I ran out of the room. I cried, a lot. I cried more that night. I could not get her empty eyes and her bottle green frock out of my mind.

The rapist eventually got away. Neither was he tried at court nor was he convicted. Huh! He wasn’t even arrested. He was after all the son of the Sarpanch. He faked a letter from the Government Hospital that said that he had been in the hospital for the last seven days suffering from diarrhea or some shit. The police refused to issue an arrest warrant.
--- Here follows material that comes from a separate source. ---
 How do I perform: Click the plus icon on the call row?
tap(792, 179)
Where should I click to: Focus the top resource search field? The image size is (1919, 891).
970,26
I have thought of that girl many times ever since. I think of her when I read about Stieg Larsson’s Lisbeth Salander, I think of her when I read about the rape of any woman, in India or otherwise. I thought of her when I read about the public molestation about a 16 year old Gawahati girl by a dozen savages, I thought of her when I read about an independent 25 year old woman in Mumbai who was assaulted and murdered by her lust-filled watchman, I thought of her when another 6 year old girl in Haryana was recently raped, and I thought of her as I watched Haryana Khap Panchayats shamelessly tell the media that the cause of such rapes is women not being married early.

She must be 17 years old now. A teenager. Does she go to school? Does she remember the brutal attack? Will she ever lead a normal life? Does she have a boyfriend? Is she a strong and independent girl? How does our “society” treat her? Has she been shunned? How does she feel about denied justice? And most importantly, can she TALK?

I probably will never find answers to these questions cause I am like most Indians. I do nothing. After all, I have lived and grown up in a society that flops itself in front of the television every Sunday morning to watch shows that have been adapted from the epic, Ramayana, the one where the antagonist sneaks in and kidnaps a married woman against her will, in her husband’s absence, and where the protagonist rescues her from him but gives her as much respect as asking her to jump into the fire to prove her chastity and who abandons her when she is pregnant with his kids.